PROBLEM STATEMENT: The required result is a copy of each line below in which "will" appears.

[Stored records]
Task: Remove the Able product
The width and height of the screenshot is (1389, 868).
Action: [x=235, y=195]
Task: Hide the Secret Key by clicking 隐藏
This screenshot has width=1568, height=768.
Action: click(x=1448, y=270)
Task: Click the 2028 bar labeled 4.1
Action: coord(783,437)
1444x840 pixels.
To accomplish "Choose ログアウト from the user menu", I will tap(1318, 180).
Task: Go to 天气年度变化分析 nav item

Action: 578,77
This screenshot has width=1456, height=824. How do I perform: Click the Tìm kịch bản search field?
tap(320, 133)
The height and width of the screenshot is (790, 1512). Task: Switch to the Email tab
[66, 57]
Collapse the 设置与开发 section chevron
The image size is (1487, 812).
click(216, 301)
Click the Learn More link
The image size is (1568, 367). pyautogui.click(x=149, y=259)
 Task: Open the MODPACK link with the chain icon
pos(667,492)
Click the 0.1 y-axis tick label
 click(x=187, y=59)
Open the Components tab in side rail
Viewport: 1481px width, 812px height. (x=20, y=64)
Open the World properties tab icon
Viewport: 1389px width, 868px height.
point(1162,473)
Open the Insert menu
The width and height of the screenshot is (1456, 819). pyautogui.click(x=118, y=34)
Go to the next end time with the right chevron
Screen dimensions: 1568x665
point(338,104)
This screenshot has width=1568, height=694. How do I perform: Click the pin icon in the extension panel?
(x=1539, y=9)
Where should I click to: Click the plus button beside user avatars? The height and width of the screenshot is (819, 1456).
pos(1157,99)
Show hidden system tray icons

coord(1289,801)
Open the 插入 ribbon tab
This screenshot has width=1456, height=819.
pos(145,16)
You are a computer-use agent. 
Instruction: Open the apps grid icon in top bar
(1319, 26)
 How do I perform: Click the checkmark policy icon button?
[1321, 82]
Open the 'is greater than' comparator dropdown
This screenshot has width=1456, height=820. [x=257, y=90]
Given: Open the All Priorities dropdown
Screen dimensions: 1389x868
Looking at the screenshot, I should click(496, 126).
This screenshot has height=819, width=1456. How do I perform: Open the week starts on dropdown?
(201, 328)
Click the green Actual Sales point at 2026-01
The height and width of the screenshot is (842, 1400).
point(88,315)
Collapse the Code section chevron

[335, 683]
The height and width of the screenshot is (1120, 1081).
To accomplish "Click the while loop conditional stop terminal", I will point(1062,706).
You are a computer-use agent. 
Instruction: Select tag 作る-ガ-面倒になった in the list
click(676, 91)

ANSWER SECTION:
To accomplish "Choose ログアウト from the user menu", I will tap(1318, 180).
To accomplish "Click the while loop conditional stop terminal", I will point(1062,706).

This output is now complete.